Nous sommes opposés par principe à la possibilité pour des non-professionnels du droit d’exercer une activité de conseil juridique à titre accessoire.
Le texte voté par l’Assemblée nationale après l’adoption d’un amendement du Gouvernement visait à étendre le champ des activités de conseil juridique des experts-comptables en supprimant les deux conditions cumulatives prévues par l’article 22 de l’ordonnance du 19 septembre 1945, qui précise que les experts-comptables ne peuvent effectuer des études et travaux d’ordre statistique, économique, administratif ou juridique que si ces activités ne deviennent pas l’objet principal de leur cabinet – elles ne doivent représenter qu’une part accessoire de leur chiffre d’affaires –, et si elles sont accomplies au profit d’un client pour lequel ils assurent à titre principal une mission d’ordre comptable.
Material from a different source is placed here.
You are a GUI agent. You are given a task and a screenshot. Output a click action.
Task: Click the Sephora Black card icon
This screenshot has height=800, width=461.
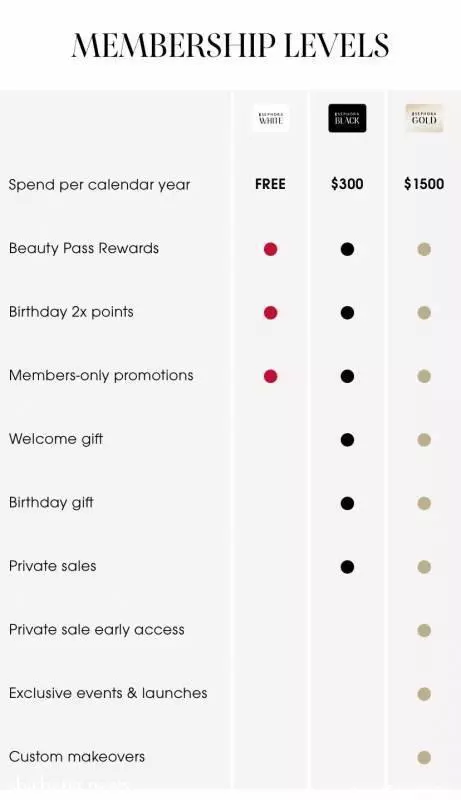[347, 118]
La séparation entre les professions du droit et les professions du chiffre est un acquis économique et déontologique qu’il convient de préserver. L’alinéa 5, tel que réécrit par la commission spéciale du Sénat, renforce les conditions d’exercice à titre accessoire des activités de conseil juridique, mais entérine le principe d’une confusion des genres entre les deux professions. En effet, les experts-comptables sont confortés dans l’exercice des activités de conseil juridique, puisqu’il est précisé qu’ils pourront « donner des consultations, effectuer toutes études ou tous travaux d’ordre juridique, fiscal ou social et apporter, dans ces matières, leur avis devant toute autorité ou organisme public ou privé qui les y autorise ».
L’alinéa limite l’intervention des experts-comptables en dehors de leur périmètre de compétence aux entreprises dans lesquelles ils assurent déjà des missions d’ordre comptable de manière habituelle et aux études qui ont un lien avec des travaux comptables dont ils ont la charge. En revanche, il n’est plus explicitement fait mention de l’interdiction que ces missions deviennent l’activité à titre principal du cabinet ; cela constitue un assouplissement de l’ordonnance de 1945, qui avait pourtant établi un équilibre entre les deux professions.
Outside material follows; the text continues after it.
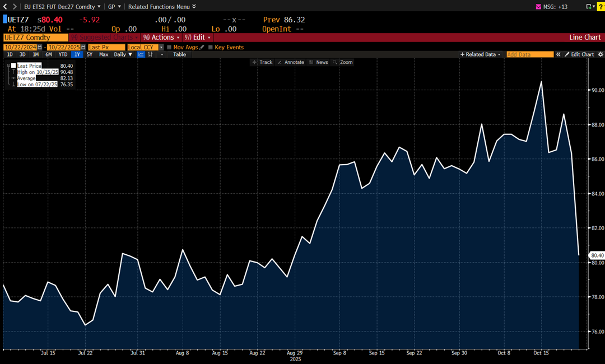
Task: Select the 6M time range tab
Action: point(49,54)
Les experts-comptables ne sont pas des professionnels du droit ; ils n’ont aucune formation juridique. Comment justifier, dès lors, qu’ils interviennent dans un domaine qui est celui des avocats, seuls à être formés et compétents en matière de conseil juridique ? De la même manière que les avocats n’effectuent pas d’études comptables pour leurs clients, puisqu’ils ne disposent pas des compétences nécessaires, les experts-comptables ne devraient pas pouvoir concurrencer les avocats dans un domaine où ils ne sont pas experts.
Tel est le sens de notre amendement.